WASHINGTON – U.S. productivity grew at an even slower annual rate than previously thought in the final three months of last year.
Economists are hoping productivity growth will revive in 2014, reflecting a stronger economy.
Productivity grew at an annual rate of 1.8 per cent in the October-December quarter, a slowdown from 3.5 per cent productivity growth in the third quarter, the Labor Department reported Thursday.
The new estimate was lower than the 3.2 per cent gain the government had previously reported. Unit labour costs dipped 0.1 per cent, a smaller drop than the 1.6 per cent drop previously estimated.
For the year, productivity increased a tiny 0.5 per cent, continuing a weak trend seen over the past three years. Analysts are forecasting a rebound in productivity this year, helped by stronger economic growth.
Productivity is the amount of production per hour of output. The downward revision for the fourth quarter reflected that output, as measured by the gross domestic product, was lowered from the government’s initial estimate.
The fourth quarter growth rate for GDP, the nation’s total output of goods and services, was revised to 2.4 per cent, down from the previous estimate of a 3.2 per cent growth rate. With less output, productivity was revised lower.
The 0.5 per cent rise in productivity for all of 2013 was down from a 1.5 per cent increase in 2012. It was the weakest annual performance since an identical 0.5 per cent rise in 2011. Labor costs edged up a slight 1.1 per cent in 2013, continuing a trend of modest gains in labour costs.

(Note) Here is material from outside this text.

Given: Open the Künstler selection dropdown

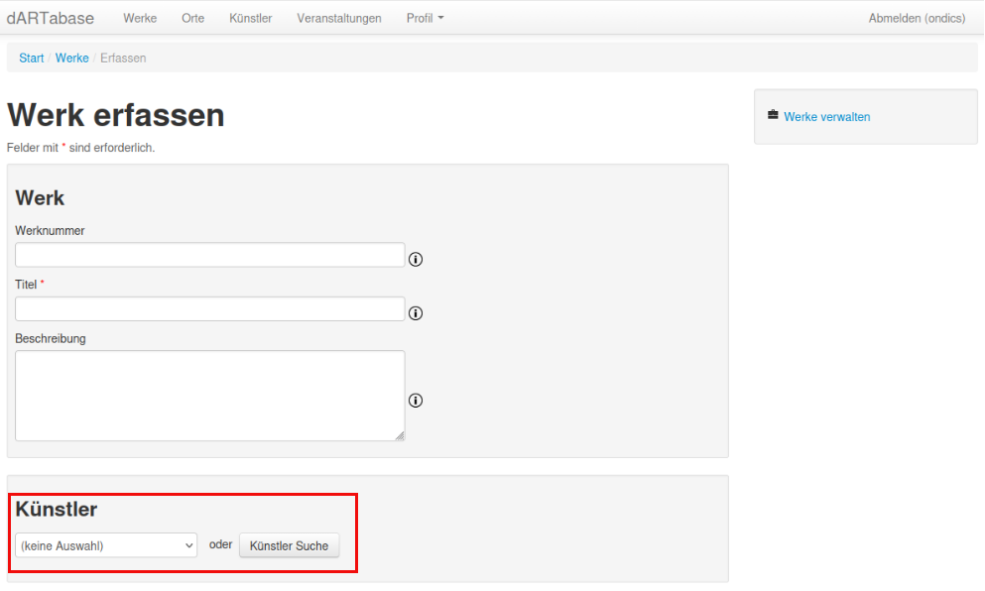Looking at the screenshot, I should pos(106,545).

Economists expect that with a stronger economy in 2014, productivity will show gains as well. Analysts at JPMorgan are forecasting that productivity will increase by 2.1 per cent in 2014.

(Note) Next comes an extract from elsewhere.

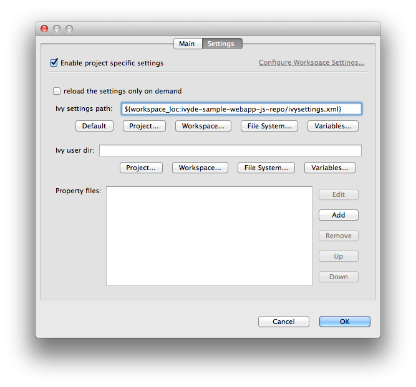Enable reload the settings only on demand
Viewport: 416px width, 387px height.
coord(57,91)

Greater productivity raises living standards because it enables companies to pay their workers more without having to raise prices which could boost inflation.

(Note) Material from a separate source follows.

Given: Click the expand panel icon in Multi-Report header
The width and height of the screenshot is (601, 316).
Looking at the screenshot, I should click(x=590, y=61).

The Federal Reserve monitors productivity and labour costs for any signs that inflation could pick up. Mild inflation has allowed the Fed to keep short-term interest rates at record lows and purchase bonds to try to keep long-term rates down.
The Fed in December and again in January announced that it was reducing its monthly bond purchases, taking them from $85 billion per month down to $65 billion.
But at the same time, the Fed strengthened its commitment to keep short-term rates low for an extended period. It expects to keep those rates low “well past” the time that unemployment dips below 6.5 per cent. The unemployment rate in January dropped to 6.6 per cent.
The Fed has the room to keep interest rates at record lows to boost the economy because inflation is running well below the central bank’s 2 per cent target.
In records going back to 1947, productivity has been growing by about 2 per cent per year.
In 2010 and 2011, productivity increased at annual rates above 3 per cent. That reflected the fact that millions of Americans were laid off as companies struggled to cope with a deep downturn. While output was down as well, the number of workers fell more, increasing the rate of productivity. But after that initial jump, productivity has slowed in recent years.